Forbes reported that the letter was signed by leading investors, including SOC Investment Group and American Federation; Nevada state treasures, New Mexico, Connecticut, Massachusetts, Colorado and Maryland and New York City controllers.
Tesla Opposition Letter: Top 5 Standing
- Investors express low beliefs to the board side: In the letter, those who signed did not rely on the impartiality of the Board regarding Elon Musk. They claimed that Tesla’s board of directors consists of executives with close ties with CEO ”and that the proposed payment packages provide too much discretion that the shareholders could not be sure of neutral treatment to the board of Tesla.
Tesla’s “negative and highly variable” performance last year, the letter, the board’s ability to provide “objective, meticulous management supervision” criticized.
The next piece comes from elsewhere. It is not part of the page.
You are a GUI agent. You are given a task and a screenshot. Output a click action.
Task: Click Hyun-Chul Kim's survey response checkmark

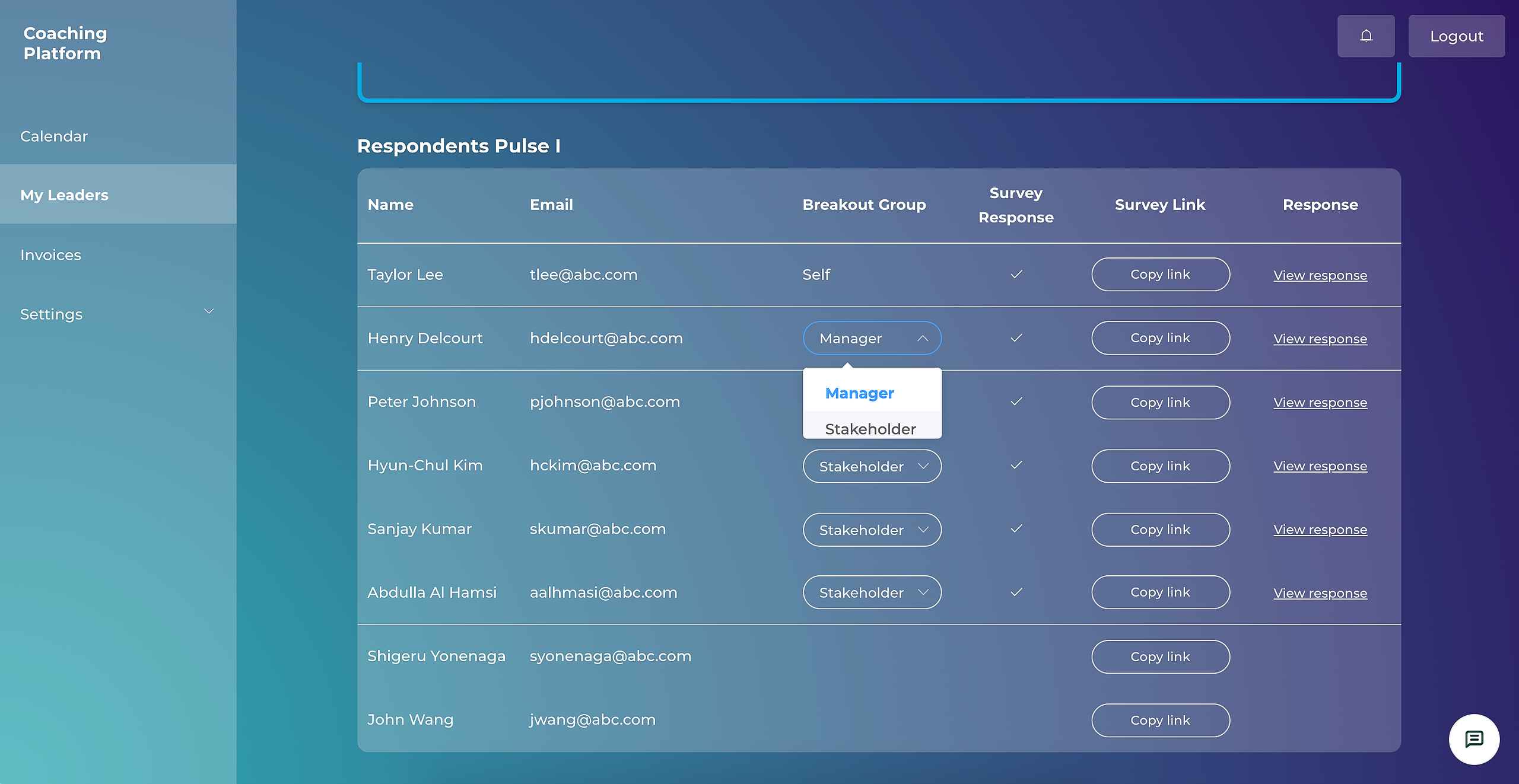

“We believe that even if these relations are harmful to the value and public shareholders of the company, we believe that the board of directors activates a culture in which Mr. Musk cannot challenge constantly.”
- Elon Musk’s government role causes problems: In the letter, he also accused the board of allowing Elon Musk to separate his “full attention” to Tesla. This was a jibi of the world’s richest man for US politics. As part of the Trump administration, he directed the Ministry of Government Efficiency (DOGE), a task that returned to all brands related to Elon Musk, especially Tesla.
“The Board allowed Mr. Musk to contribute over the years and allowed him to continue as a CEO in other companies, Xai/X, SpaceX, Nevralink and boring company.
- The shareholders announce that they do not approve: In his own statement, New York State Auditor Thomas P Dinapoli said the shareholder would vote against the wage proposal of the New York State Joint Pension Fund.
“Musk’s important share in Tesla could not focus on the company. Twitter.
- Did Tesla answer? Reacting to Dinapoli’s testimony, Tesla’s official account on X justified his payment offer as önürsel Elon’s compensation completely aligning the compensation and creating shareholders ”.
“Tesla’s private committee designed a performance incentive plan that completely aligns Elon’s compensation and the value of the shareholder. Since this time, since this time, since this time, since this time, since this time, since this time, since this time, since this time, it has been difficult since this time.
- What was the Board offer? Last month, Tesla Board offered 12 percent more shares in the company for Elon Musk in his application with the United States Securities and Stock Exchange Commission (SEC) last month. These are adjusted in 12 languages in the next 10 years, subject to the completion of certain objectives. In order to make the entire fee of $ 1 trillion, Elon Musk would have to rocket Tesla’s market value from $ 1.37 trillion to $ 8.5 trillion in the next 10 years.
According to Forbes real -time billionaires, Elon Musk on October 2 was the first to reach a net $ 500 billion in history.
According to a Reuters report that quotes Reuters from Forbes, Elon Musk had a net value of $ 500.1 billion. This is closely dependent on his shares in Tesla, which has received more than 12.4 percent of shares since the middle of September.